** SUPPLIED INFORMATION follows **
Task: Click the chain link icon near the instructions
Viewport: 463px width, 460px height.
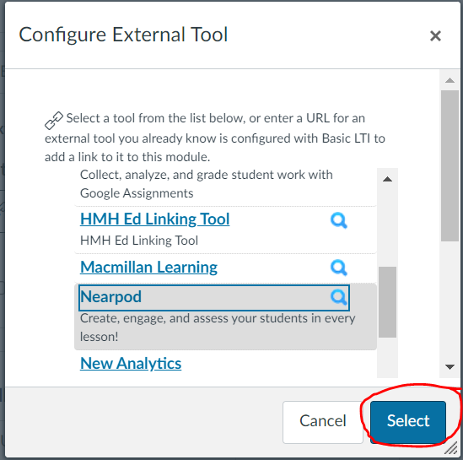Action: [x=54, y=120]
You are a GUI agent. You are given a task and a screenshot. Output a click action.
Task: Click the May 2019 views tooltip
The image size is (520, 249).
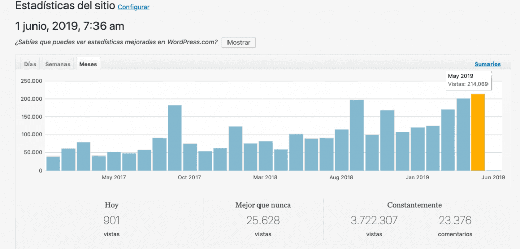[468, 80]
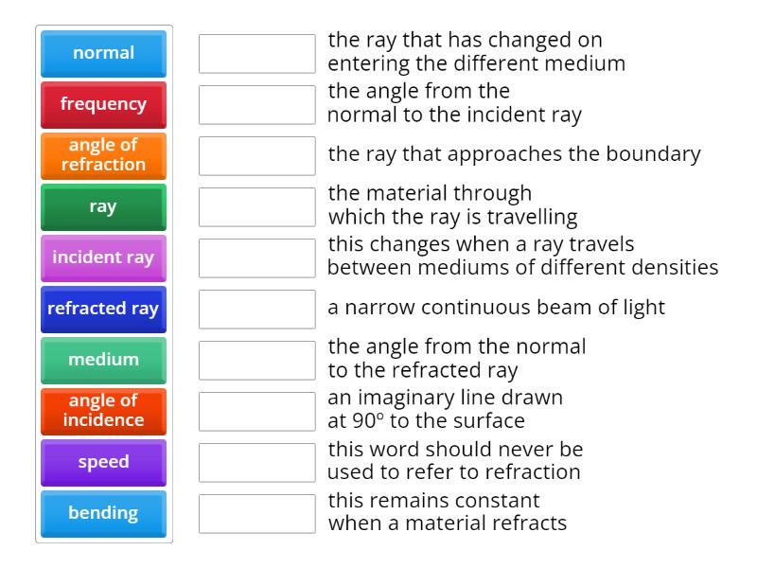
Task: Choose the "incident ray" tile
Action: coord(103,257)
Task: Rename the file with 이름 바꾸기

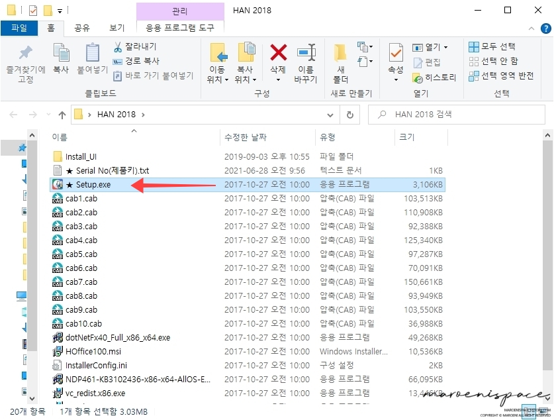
** End of SUPPLIED INFORMATION **
** SUPPLIED INFORMATION follows **
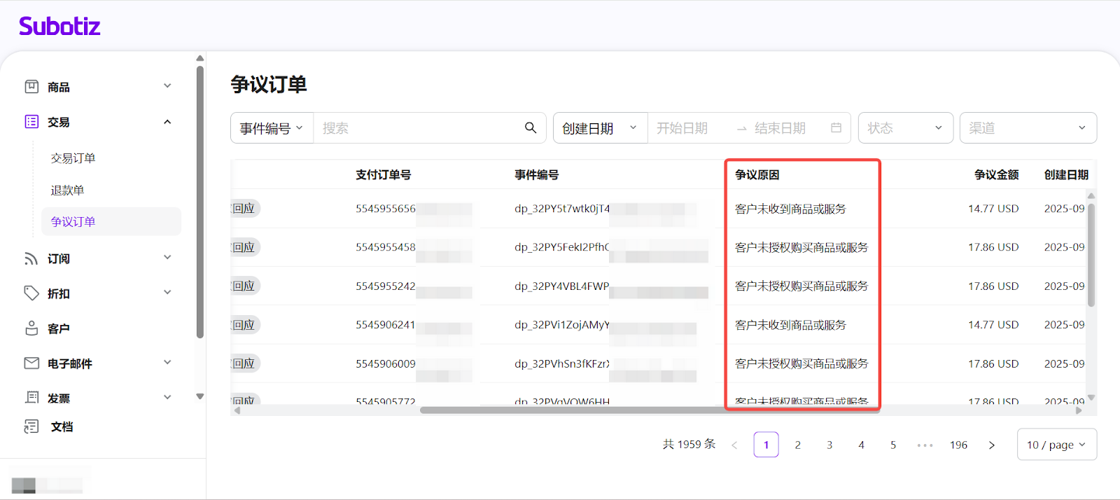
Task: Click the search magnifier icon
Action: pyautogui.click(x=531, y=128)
** End of SUPPLIED INFORMATION **
◆ TASK OBJECTIVE
Above are some records. Output exactly the lines from the one that contains "Task: Click the May 2019 views tooltip" to the one that contains "Task: Rename the file with 이름 바꾸기", keeping both, and omit the pictures.

◆ YOUR RESPONSE
Task: Click the May 2019 views tooltip
The image size is (520, 249).
[468, 80]
Task: Choose the "incident ray" tile
Action: coord(103,257)
Task: Rename the file with 이름 바꾸기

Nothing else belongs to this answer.